El arte de copiar sin vergüenza
Cada tanto, el mundo del humor gráfico vive su propio escándalo de corrupción simbólica. No se trata de contratos ni de maletines, sino de ideas recicladas. La reciente controversia sobre una caricatura ganadora del World Press Cartoon, sospechosamente similar a obras previas de otros artistas, reabrió una vieja pregunta: ¿debe ser 100% original una caricatura premiada?
Tjeerd Royaards, editor de Cartoon Movement, no acusa de plagio a nadie, pero plantea un dilema que atraviesa toda forma de creación: la línea borrosa entre coincidencia y copia. En un oficio donde los símbolos son limitados y los temas universales —Trump, libertad, guerra, censura—, muchos caricaturistas llegan a las mismas metáforas sin saberlo. Pero cuando esas coincidencias ganan premios y prestigio, el problema deja de ser técnico y se vuelve ético.

A la derecha, arriba: una caricatura previa del belga Luc Descheemaeker, publicada en 2017.
A la derecha, abajo: otra caricatura de Hicabi Demirci, premiada en el World Press Freedom Cartoon Award a principios de este año.

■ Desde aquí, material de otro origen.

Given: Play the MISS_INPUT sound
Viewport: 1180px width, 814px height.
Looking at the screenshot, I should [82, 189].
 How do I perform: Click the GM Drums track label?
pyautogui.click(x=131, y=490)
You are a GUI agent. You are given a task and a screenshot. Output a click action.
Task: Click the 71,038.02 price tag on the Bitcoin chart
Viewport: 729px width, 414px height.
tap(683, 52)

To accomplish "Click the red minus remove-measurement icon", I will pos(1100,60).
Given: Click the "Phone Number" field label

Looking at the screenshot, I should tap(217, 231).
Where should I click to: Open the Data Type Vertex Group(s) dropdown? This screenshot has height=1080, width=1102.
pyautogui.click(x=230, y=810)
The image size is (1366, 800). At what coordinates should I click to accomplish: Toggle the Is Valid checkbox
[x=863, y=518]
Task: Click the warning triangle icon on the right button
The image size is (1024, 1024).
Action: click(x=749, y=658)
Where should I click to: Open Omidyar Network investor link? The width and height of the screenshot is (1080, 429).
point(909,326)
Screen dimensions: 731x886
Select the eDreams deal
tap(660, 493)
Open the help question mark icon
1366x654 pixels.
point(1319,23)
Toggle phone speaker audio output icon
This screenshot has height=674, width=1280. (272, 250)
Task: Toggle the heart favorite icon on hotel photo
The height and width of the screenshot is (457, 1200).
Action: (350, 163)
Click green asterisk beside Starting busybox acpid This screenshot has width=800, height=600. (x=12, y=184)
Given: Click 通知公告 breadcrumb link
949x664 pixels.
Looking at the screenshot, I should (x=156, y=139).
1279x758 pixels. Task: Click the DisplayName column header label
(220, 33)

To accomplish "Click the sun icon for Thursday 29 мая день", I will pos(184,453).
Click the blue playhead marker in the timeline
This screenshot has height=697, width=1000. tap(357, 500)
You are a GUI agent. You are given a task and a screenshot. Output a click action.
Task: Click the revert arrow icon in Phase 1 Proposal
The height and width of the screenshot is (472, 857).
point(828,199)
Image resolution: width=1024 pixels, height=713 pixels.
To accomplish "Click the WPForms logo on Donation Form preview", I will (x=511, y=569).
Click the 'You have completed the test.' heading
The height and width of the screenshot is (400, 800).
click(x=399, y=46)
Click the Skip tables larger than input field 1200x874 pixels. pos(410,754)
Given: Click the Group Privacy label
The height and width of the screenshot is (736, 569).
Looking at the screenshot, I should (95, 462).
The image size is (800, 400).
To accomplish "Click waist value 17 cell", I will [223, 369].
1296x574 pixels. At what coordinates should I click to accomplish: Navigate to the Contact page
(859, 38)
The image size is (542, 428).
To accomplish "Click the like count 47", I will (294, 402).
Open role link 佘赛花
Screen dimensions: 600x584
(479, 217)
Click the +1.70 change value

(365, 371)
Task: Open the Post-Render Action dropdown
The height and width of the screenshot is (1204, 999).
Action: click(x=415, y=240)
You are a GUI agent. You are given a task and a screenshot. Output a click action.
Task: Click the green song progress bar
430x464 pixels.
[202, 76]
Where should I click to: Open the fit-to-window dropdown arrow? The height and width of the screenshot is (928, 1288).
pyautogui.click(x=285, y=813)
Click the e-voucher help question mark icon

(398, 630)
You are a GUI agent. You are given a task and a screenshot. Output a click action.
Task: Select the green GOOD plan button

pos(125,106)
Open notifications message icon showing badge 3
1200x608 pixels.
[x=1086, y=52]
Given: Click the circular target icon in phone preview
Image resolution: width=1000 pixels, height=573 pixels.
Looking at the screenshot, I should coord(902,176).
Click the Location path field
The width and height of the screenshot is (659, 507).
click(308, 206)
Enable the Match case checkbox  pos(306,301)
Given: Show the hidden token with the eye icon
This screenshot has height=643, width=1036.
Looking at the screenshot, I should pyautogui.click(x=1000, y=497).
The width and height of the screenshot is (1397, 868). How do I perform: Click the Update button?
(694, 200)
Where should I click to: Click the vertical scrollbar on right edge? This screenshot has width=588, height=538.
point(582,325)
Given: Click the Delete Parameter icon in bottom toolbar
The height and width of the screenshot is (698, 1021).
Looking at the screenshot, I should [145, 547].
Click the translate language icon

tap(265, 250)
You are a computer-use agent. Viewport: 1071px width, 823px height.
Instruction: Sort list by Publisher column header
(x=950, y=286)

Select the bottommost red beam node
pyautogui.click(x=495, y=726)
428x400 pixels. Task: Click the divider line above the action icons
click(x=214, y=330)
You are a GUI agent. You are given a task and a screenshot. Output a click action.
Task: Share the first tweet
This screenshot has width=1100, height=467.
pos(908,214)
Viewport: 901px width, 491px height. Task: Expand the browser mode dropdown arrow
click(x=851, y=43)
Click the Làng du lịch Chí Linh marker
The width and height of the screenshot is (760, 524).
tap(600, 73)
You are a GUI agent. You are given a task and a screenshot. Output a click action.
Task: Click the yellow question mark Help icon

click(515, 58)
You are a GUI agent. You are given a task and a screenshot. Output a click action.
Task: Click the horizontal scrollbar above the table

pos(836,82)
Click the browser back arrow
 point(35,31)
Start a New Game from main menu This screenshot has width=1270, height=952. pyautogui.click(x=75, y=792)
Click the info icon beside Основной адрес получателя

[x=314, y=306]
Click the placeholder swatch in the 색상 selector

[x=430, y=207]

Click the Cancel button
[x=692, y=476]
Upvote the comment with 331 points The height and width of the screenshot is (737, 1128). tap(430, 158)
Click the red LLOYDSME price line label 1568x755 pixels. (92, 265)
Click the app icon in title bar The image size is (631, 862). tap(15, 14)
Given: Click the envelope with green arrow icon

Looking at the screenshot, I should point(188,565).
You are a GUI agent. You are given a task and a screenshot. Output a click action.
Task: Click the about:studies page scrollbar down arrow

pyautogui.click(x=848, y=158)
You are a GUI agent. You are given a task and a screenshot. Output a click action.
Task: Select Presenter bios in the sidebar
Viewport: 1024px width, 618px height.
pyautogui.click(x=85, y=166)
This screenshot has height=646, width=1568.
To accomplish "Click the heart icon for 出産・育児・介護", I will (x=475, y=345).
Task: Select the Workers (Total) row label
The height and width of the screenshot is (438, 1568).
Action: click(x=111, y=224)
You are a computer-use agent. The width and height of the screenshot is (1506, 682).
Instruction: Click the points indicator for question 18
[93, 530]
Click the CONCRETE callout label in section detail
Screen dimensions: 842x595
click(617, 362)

El plagio elegante del sistema
La caricatura política nació para incomodar al poder, no para replicar sus métodos. Y sin embargo, este episodio recuerda cómo funcionan los sistemas de corrupción estructural: se repiten, se justifican, se normalizan. Lo que en la política es “contrato amañado”, en el arte es “coincidencia conceptual”. En ambos casos, el resultado es el mismo: una estructura que premia la repetición, no la autenticidad.
Así como el político roba fondos y luego inaugura una obra a medio terminar, algunos artistas repiten ideas y las presentan como revelaciones. El sistema lo tolera porque todos lo hacen, porque hay jurados que miran para otro lado o simplemente porque nadie quiere manchar la fiesta.
La lógica es idéntica a la de la corrupción institucional que denunciaba Alejandro Nieto: la falta de control real y el exceso de indulgencia. Los jurados, al igual que los entes de vigilancia del Estado, son parte del problema cuando confunden tradición con pereza creativa.




La comodidad de las coincidencias
Royaards sugiere diversificar los jurados, incluir jóvenes, especialistas en IA y personas con capacidad de rastrear similitudes. Es un buen comienzo, pero el problema no se soluciona con filtros, sino con cultura. Una comunidad artística que no se exige originalidad termina como una sociedad que no se exige decencia.
El artista que repite una idea porque “ya funcionó” no está tan lejos del alcalde que contrata al mismo grupo de amigos porque “ya entregaron obras antes”. Ambos se escudan en la rutina y evitan la responsabilidad de innovar.
El sistema, silencioso y cómodo, premia la mediocridad, porque mientras el arte se repite, nadie cuestiona la estructura que lo sostiene.
Originalidad y civismo
La ética creativa no es un asunto menor. En una sociedad donde los políticos repiten discursos y los medios reciclan indignaciones, la caricatura debía ser un espacio libre, no otro espejo deformado. Pero incluso aquí, el civismo se volvió necesario: respeto por las ideas ajenas, conciencia del impacto de cada trazo y responsabilidad ante el público.
El civismo visual consiste en entender que cada dibujo, cada símbolo, contribuye al debate público. Así como recoger la basura que otro dejó en la calle mejora la convivencia, reconocer las fuentes y evitar plagios mejora la cultura democrática.
Una sociedad civil sana no aplaude al corrupto, pero tampoco al artista que copia con elegancia. Ambas formas de complacencia degradan el sentido del mérito y la confianza colectiva.
La revolución de la autoría
Las democracias no solo se miden por su prensa libre, sino por su imaginación libre. Si las caricaturas dejan de ser originales, es señal de que la censura no viene del poder, sino de la pereza. La creatividad es la primera línea del civismo. Defenderla es impedir que el pensamiento también caiga en el pantano de la impunidad.
Así como la sociedad civil debe vigilar al Estado, el arte debe vigilar su propia integridad. Y esa vigilancia empieza en cada creador que se niega a repetir el trazo del otro, porque sabe que copiar también es rendirse.
La pregunta, entonces, no es si una caricatura debe ser 100% original, sino si una sociedad resignada a las copias merece seguir llamándose libre.